> [The problem]
What you return should be the lines from the one with "Click the help question mark icon" through the one with "This screenshot has height=237, width=639." in the data below, reproduced exactly with both ends, and no pictures at all.

(Pixel coordinate grounding data)
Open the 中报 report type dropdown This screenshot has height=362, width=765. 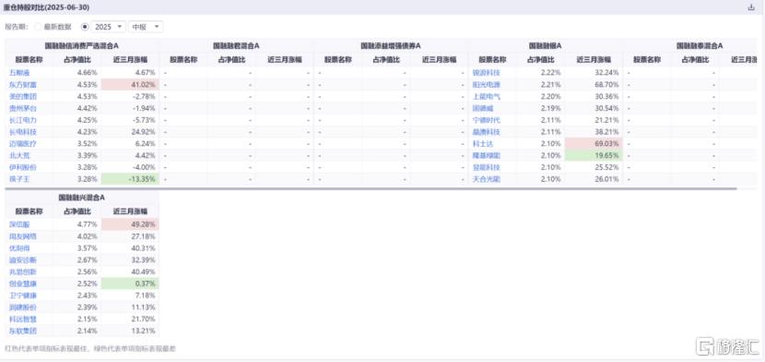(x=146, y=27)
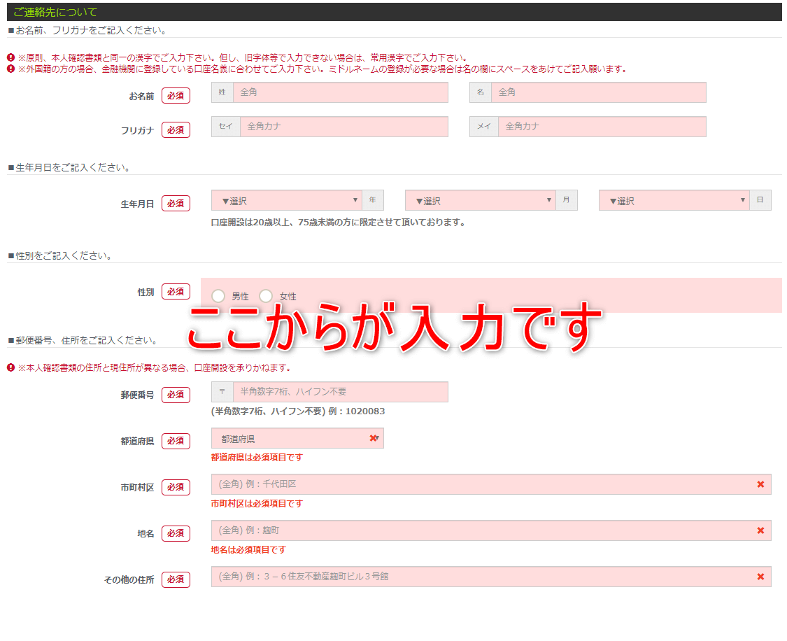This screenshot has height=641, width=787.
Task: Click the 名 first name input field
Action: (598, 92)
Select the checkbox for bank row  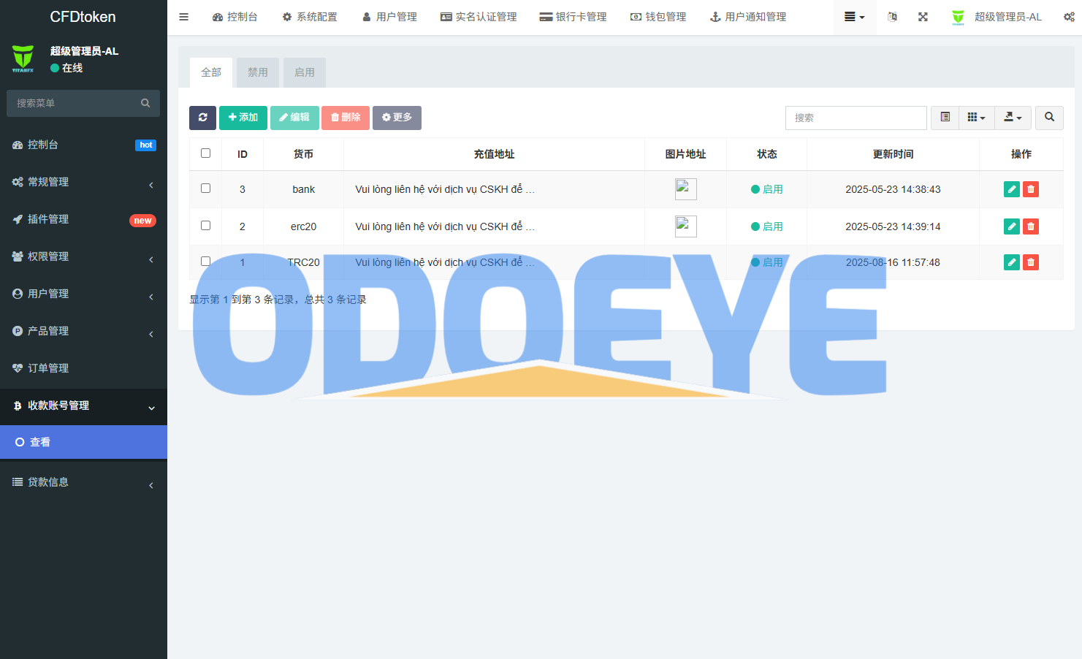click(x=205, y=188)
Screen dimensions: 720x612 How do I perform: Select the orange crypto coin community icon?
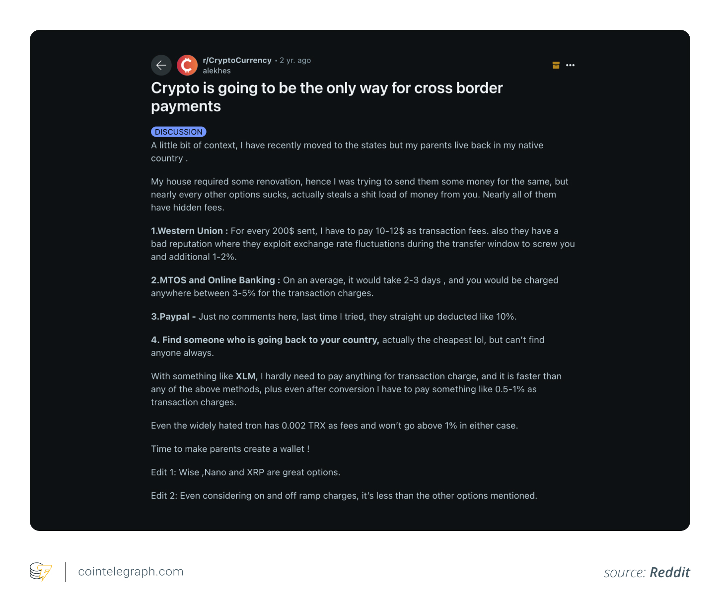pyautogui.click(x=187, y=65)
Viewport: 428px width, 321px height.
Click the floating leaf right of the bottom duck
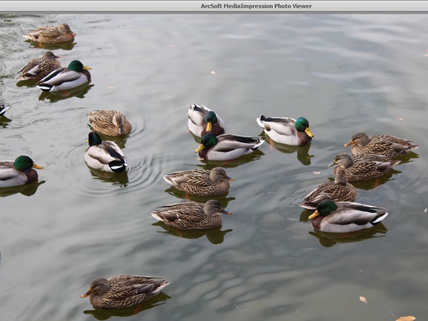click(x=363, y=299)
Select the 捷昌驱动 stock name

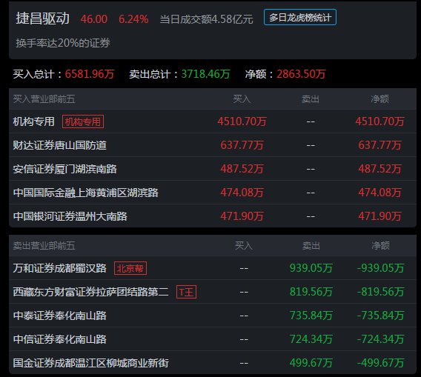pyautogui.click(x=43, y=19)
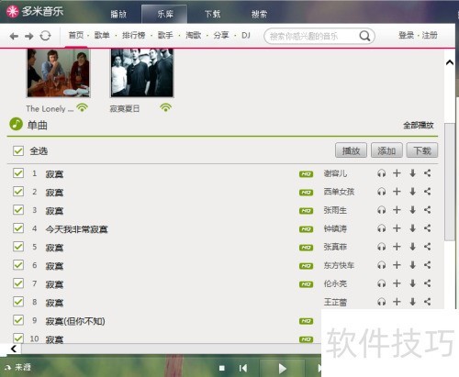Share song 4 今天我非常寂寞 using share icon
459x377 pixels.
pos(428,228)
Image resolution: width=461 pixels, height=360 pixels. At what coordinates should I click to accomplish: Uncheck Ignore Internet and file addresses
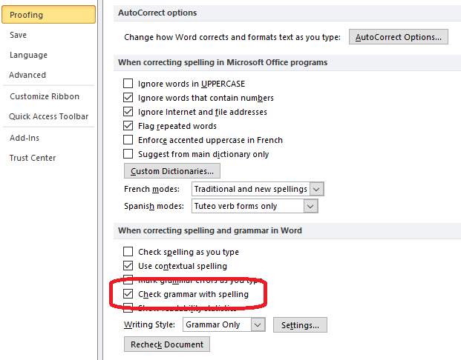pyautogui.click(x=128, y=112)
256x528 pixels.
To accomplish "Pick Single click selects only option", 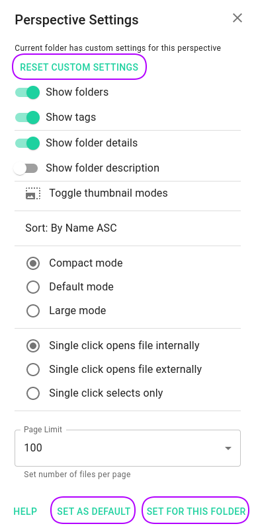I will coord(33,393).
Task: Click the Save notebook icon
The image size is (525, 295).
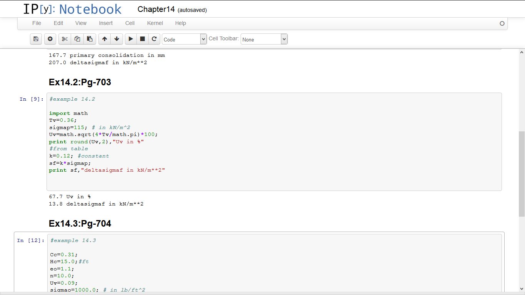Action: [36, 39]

...

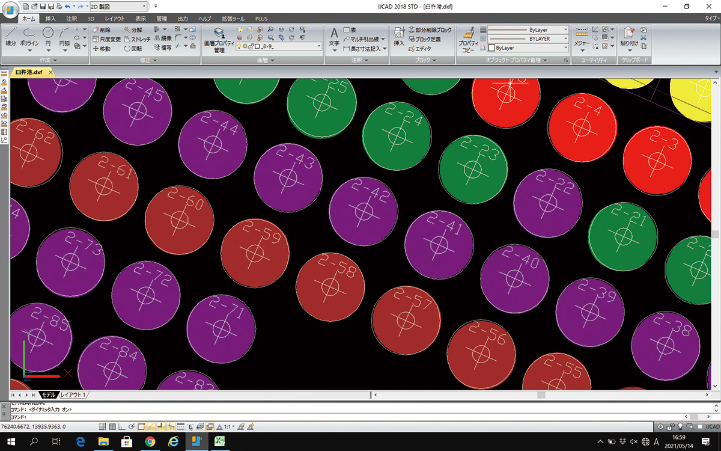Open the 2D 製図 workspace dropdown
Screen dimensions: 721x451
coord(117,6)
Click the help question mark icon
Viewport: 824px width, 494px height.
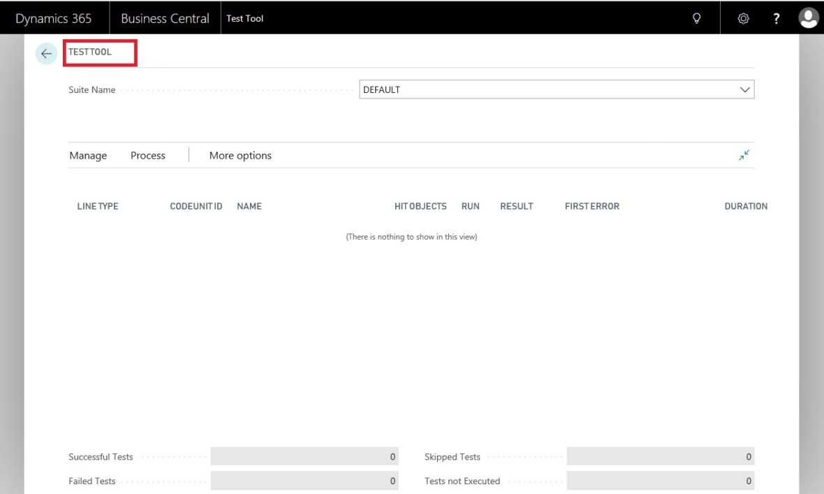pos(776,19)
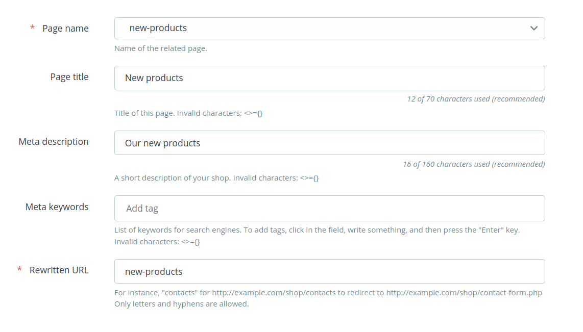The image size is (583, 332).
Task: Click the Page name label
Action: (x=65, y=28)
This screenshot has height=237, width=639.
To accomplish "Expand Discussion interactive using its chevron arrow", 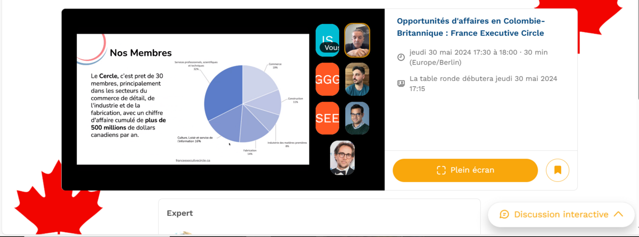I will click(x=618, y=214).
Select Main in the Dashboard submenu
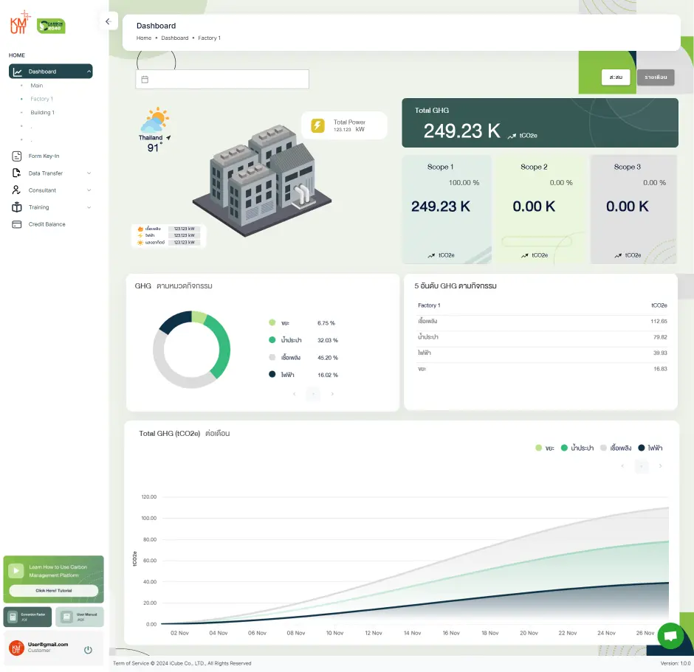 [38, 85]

> [Answer box]
Click the help question mark icon
Viewport: 824px width, 494px height.
pos(776,19)
The image size is (583, 332).
Task: Click the Page name label
Action: (x=65, y=28)
This screenshot has height=237, width=639.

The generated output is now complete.